Ahí tenemos a la principal protagonista de la última ópera de Chaikovski, encarnada por Katerina Scherbachesko que pronto saldrá de su impuesta ceguera para conocer la luz que le llega tras el primer requiebro del que será su enamorado, el joven Vaudémont. Iolanta recriminará a su padre el haberle impedido conocer el mundo y el Rey recriminará duramente a sus criados por permitir el acceso del joven a las estancias privadas de Iolanta. El amor, como siempre vencerá y la luz se hace sobre las tinieblas de la joven. Ambos formarán parte de esa luz que los alimentará de por vida. En juego, la realidad y la ficción, los dioses y los mitos, las sombras y las luces. Una trama que cobra actualidad en estos tiempos de ceguera social.

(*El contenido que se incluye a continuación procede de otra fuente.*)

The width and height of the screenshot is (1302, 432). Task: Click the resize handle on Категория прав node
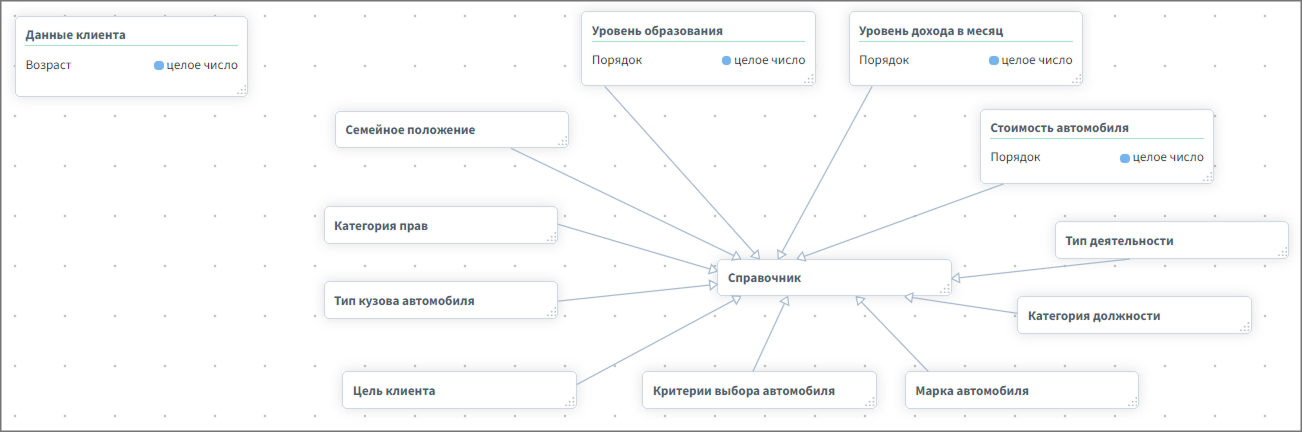tap(551, 237)
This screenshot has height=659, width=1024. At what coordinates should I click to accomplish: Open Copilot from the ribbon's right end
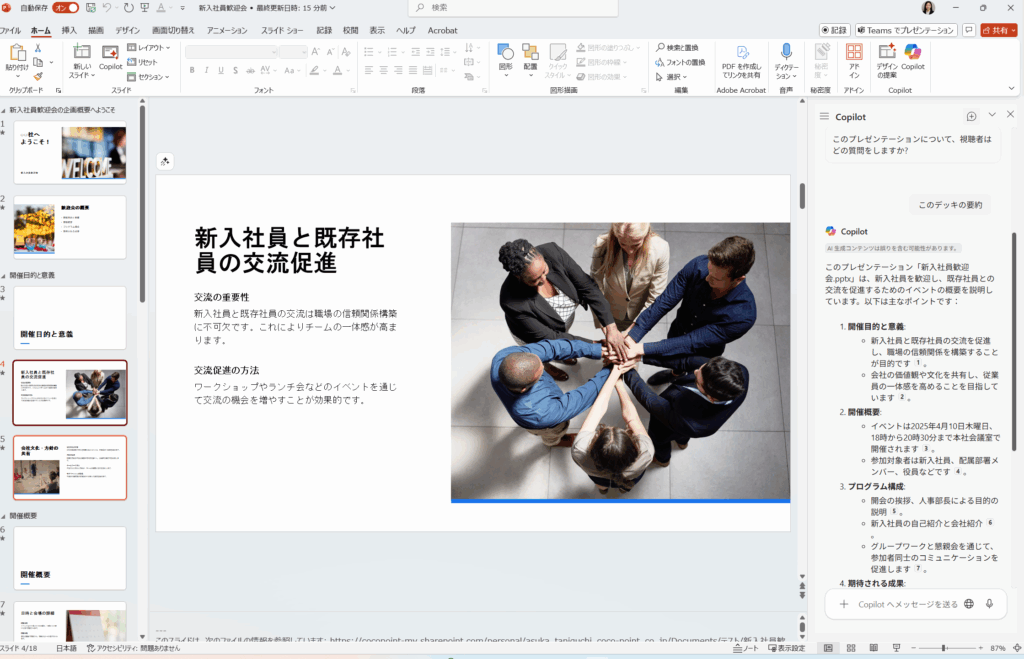pyautogui.click(x=912, y=55)
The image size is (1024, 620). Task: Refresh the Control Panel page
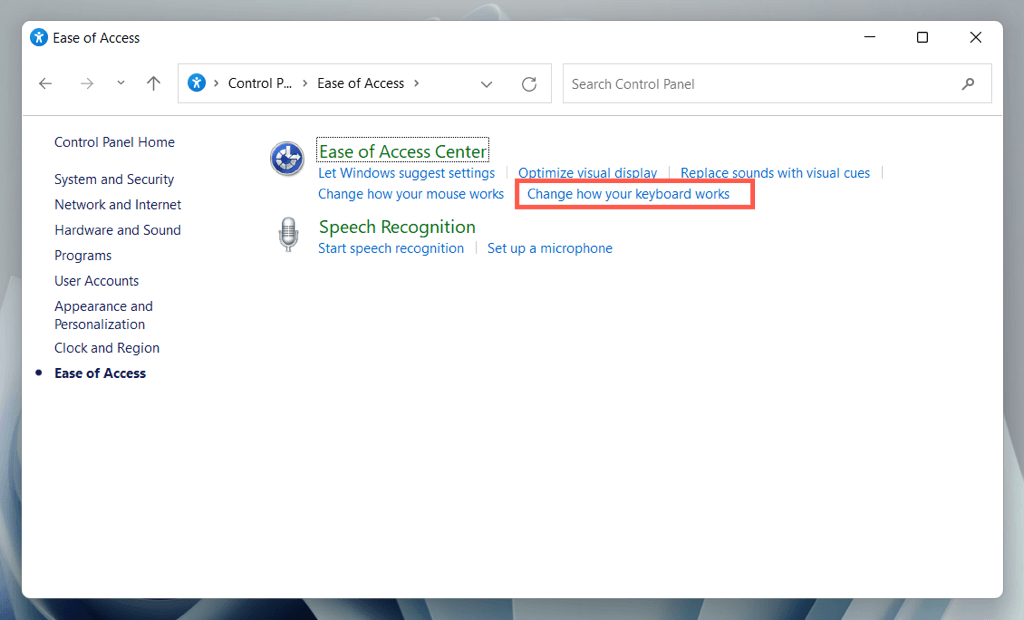coord(529,84)
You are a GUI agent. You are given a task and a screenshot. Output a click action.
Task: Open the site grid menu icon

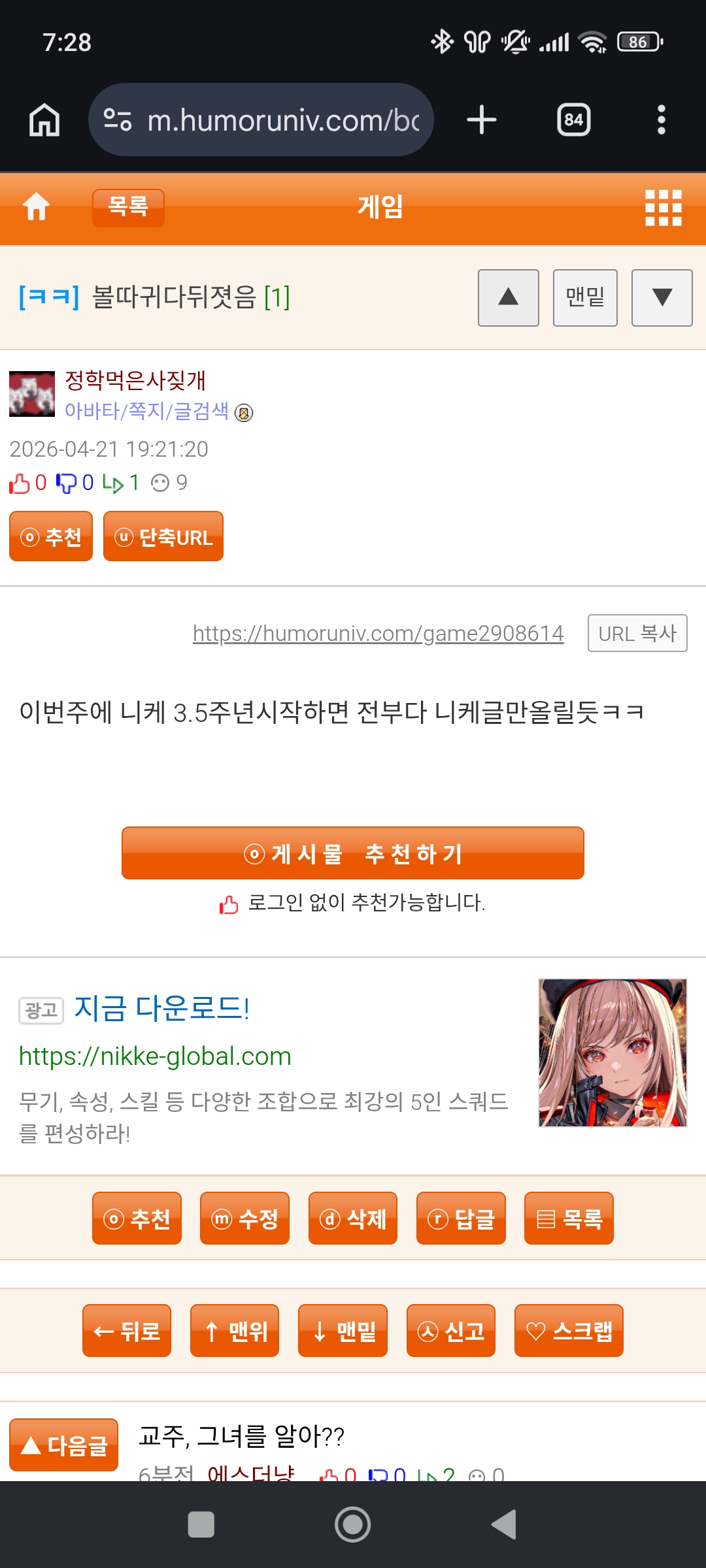pos(664,208)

Perséphone, segunda parte del espectáculo compuesta por Igor Stravinski sobre un libreto de André Gide, juega también con la luz y la oscuridad pero se centra en las veleidades de los dioses. Perséphone es raptada por Hades y se convierte en diosa de los Infiernos. El Olimpo es el templo por donde se desarrolla la vida, por eso cuando Zeus lo abandona en busca de su hija, el Gran Templo se queda en tierra de nadie. No volverá a recuperar su estatus germinador hasta que Zeus recupera a Perséphone que vive entre el infierno y la tierra. El Olimpo recuperará, entonces, su función germinadora.
En Iolanta, la ausencia de luz es el principal argumento, Perséphone desconocía la oscuridad y su descenso a los infiernos transforma el curso natural de la vida.
Y vuelve esa gran metáfora que nos inquieta: Los ciegos son capaces de ver luz, mientras que los que tienen el don de la vista les domina la ceguera.